Please return every line below that contains the word "Task". Case counts.

◆ ◆ ◆ ◆ ◆

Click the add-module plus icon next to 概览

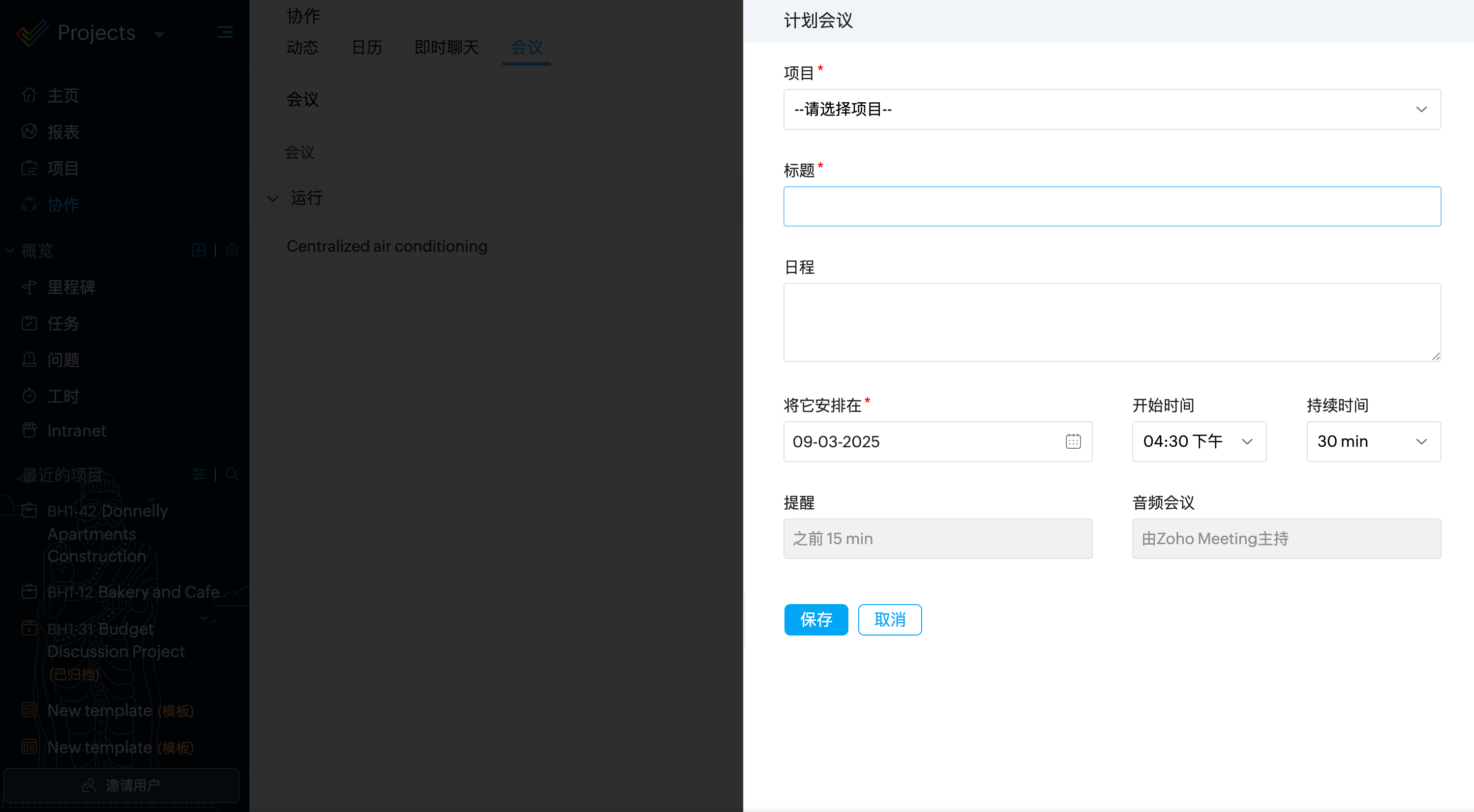click(199, 251)
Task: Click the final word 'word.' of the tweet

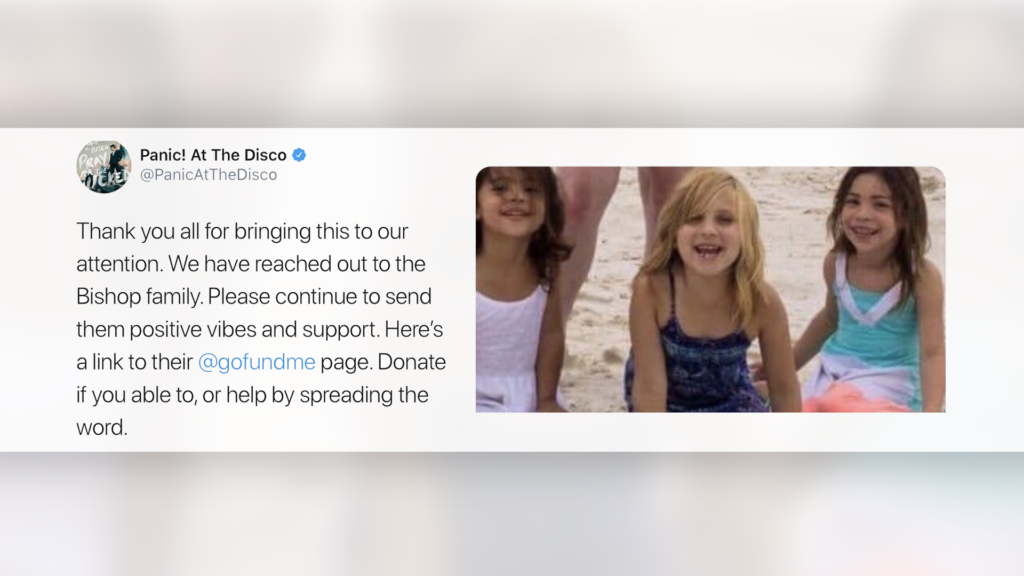Action: [x=102, y=428]
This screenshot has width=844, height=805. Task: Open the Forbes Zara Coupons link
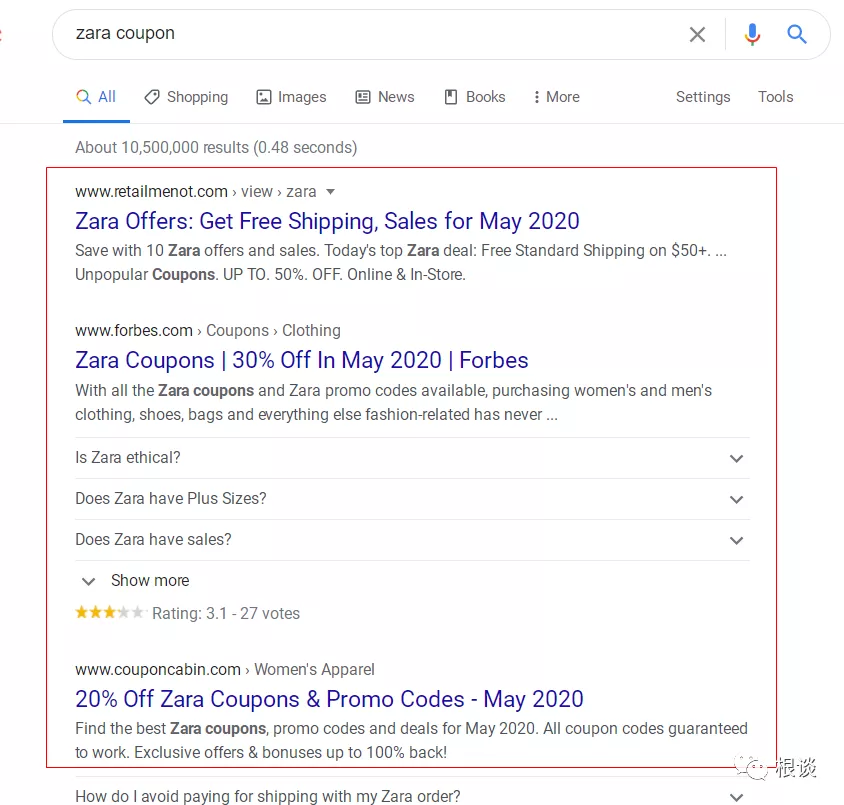pos(301,360)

◆ ◆ ◆ ◆ ◆

RESPONSE -
Task: Click the final word 'word.' of the tweet
This screenshot has width=844, height=805. Task: Open the Forbes Zara Coupons link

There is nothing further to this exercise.